Não é fácil fazer um fanzine em gráfica, demanda logística, dinheiro, contatos, no caso da nossa editora “contratos”, e talvez isso não é algo possível para todos. Mas fazer da luta de uma pessoa e o seu trabalho algo pejorativo, talvez pela opção ou radicalismo a até mesmo por incompetência, é de uma tremenda imbecilidade.
As bandas que muitos desses fanzines entrevistam, pagam caro por páginas inteiras na Roadie Crew, e por muitas vezes essas mesmas bandas não compram o fanzine que a mesma foi divulgada em uma entrevista de graça. E os caras tão brigando para saber quem é mais real, para mim são adolescentes com quase 50 anos que não saíram da quinta série. Existe espaço para todos e a lógica seria que todos andassem juntos, mas talvez isso seja algo utópico! Pois me diga, como você anda junto com alguém que torce pelo seu fracasso? Impossível!
Um fato importante que você aborda é sobre a qualidade de suas publicações. E não podemos negar que enquanto uns torcem o nariz temos uma grande quantidade de apoiadores, que batem palmas a cada novo lançamento. Como você encara essa característica de que qualidade pode e deve fazer parte do underground ?

> Tarefas propostas
1. Diga se cada afirmação concorda com o trecho sobre fanzines, respondendo sim ou não e citando as palavras decisivas do trecho: (a) fazer um fanzine em gráfica exige dinheiro e contatos; (b) as bandas entrevistadas sempre compram o fanzine em que foram divulgadas; (c) as bandas pagam caro por páginas inteiras na Roadie Crew.
2. No trecho sobre fanzines, como são descritos os que brigam para saber quem é mais real?
3. Resuma o trecho sobre fanzines em duas frases.
A listagem vem de outra fonte, sem relação com o trecho sobre fanzines.

> Dados fornecidos

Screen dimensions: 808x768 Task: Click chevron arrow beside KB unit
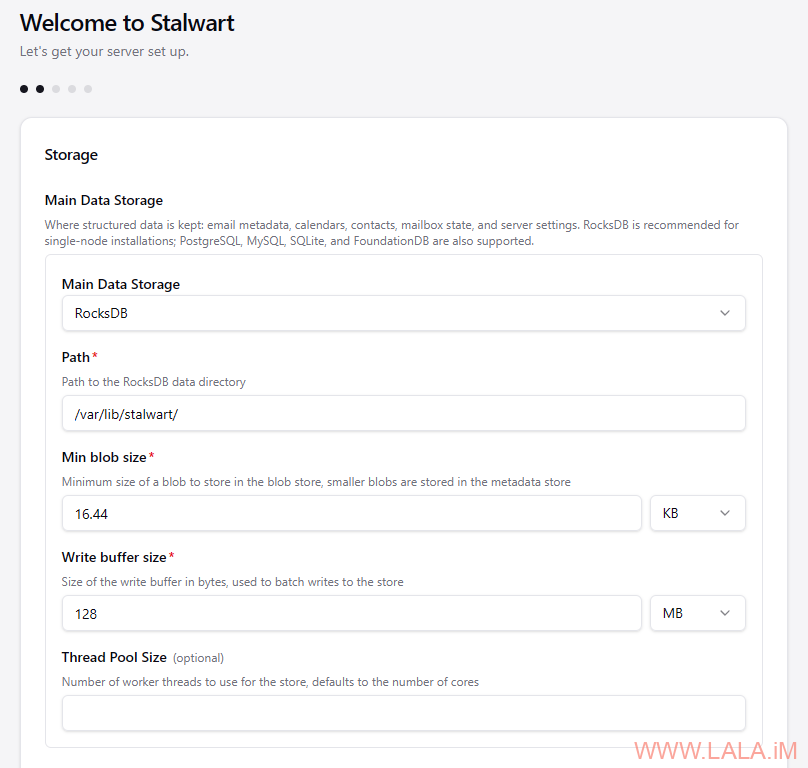click(725, 513)
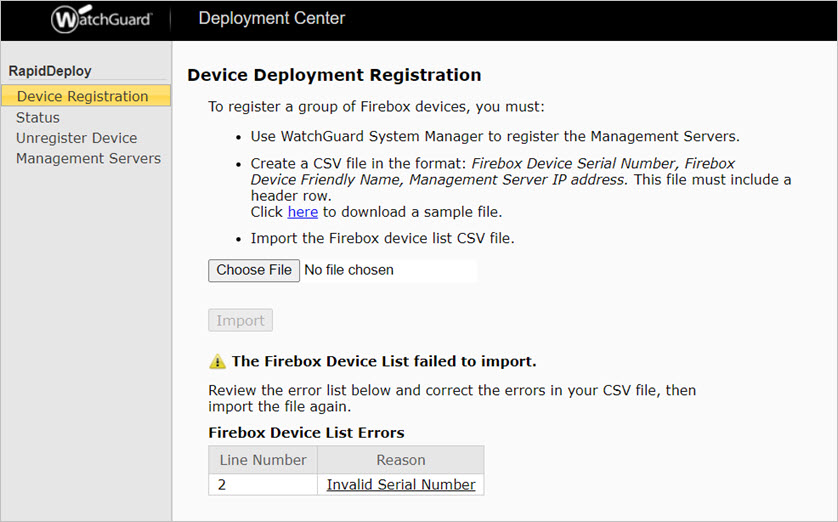
Task: Click the Device Deployment Registration heading
Action: [334, 75]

> Respostas por tarefa
1.
(a) Sim: "demanda logística, dinheiro, contatos".
(b) Não: "por muitas vezes essas mesmas bandas não compram o fanzine que a mesma foi divulgada em uma entrevista de graça".
(c) Sim: "pagam caro por páginas inteiras na Roadie Crew".

2. São descritos como adolescentes com quase 50 anos que não saíram da quinta série.

3. O trecho afirma que fazer um fanzine em gráfica exige logística, dinheiro e contatos e considera uma tremenda imbecilidade tratar esse trabalho como algo pejorativo. Reclama também que bandas entrevistadas de graça muitas vezes não compram o fanzine, embora paguem caro por páginas inteiras na Roadie Crew, e termina com a pergunta sobre como encarar a ideia de que a qualidade pode e deve fazer parte do underground.